While all of this was going on word had spread throughout the gay community that a new club was on the way and the opening was greatly anticipated. Finally, on October 30, 1993, Halloween Eve, a Saturday night, the club opened for business.
The owner and managers were fretful and worried. Would people come? Would there be acceptance? Well, people did come and they came and came all night long. It was a great opening. What better time for a gay bar to open than Halloween Eve.
The opening was the Disco/Dance Bar with it huge dance floor and the Game Room Bar with pool tables and other game machines.
In the late 1994 The Rainbow Room piano bar and the Boiler Room Levi/leather bar opened. The Rainbow Room was named after a lounge in the long gone Hotel George Washington, and most of the furnishings and bar came from the closed Robert Meyer Hotel. The Boiler Room was so named because that is was it had been originally.
In the summer of 1998 the Club Shadows show bar opened, and a new era for Metro began. First class female impersonators were engaged and wonderful shows were offered every week. This new dimension was a great success and contributed tremendously to the Metro we know today.
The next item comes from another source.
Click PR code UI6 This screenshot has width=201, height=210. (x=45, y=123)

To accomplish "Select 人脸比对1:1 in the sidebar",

In early 2000, James Brown, well known in the community as a great supporter of female impersonation, became interested in acquiring Metro. John Owens was open to selling. His long time general manager had retired and John had no interest in being involved in the day to day operations of the business. Through intense negotiations James was successful in striking a deal and the business passed to him in July 2000.
James upgraded the professionalism of the Club Shadows performers. Shadows continued to be a popular venue. He also did a number of improvements to the building and he created another new room in the upstairs as a non-smoking bar. Sadly, James was diagnosed with lymphoma in early 2006 and he passed away in July 2006 from complications of lymphoma. Jerry Rosenberg and his brother AJ Michaels became interested in acquiring Metro. Through negotiations with the heirs of James Brown's estate, Jerry and AJ were successful in their quest and they became the owners in September 2006.
During their tenure, Jerry and AJ have made many improvements to the overall appeal of Metro. The Game Room bar has been expanded. The upstairs nonsmoking bar did not gain much acceptance and had been converted to a ladies venue now known as Sappho’s, with entertainment geared toward our female clientele. A new outdoor deck with its own Tiki bar was opened in late 2008. Fabulous new light show has been added in the Disco dance bar in 2009.
Metro opened with a bang and much fanfare in 1993, and now in 2013 in the 20th anniversary it continues to rock thanks to the wonderful support of the gay community.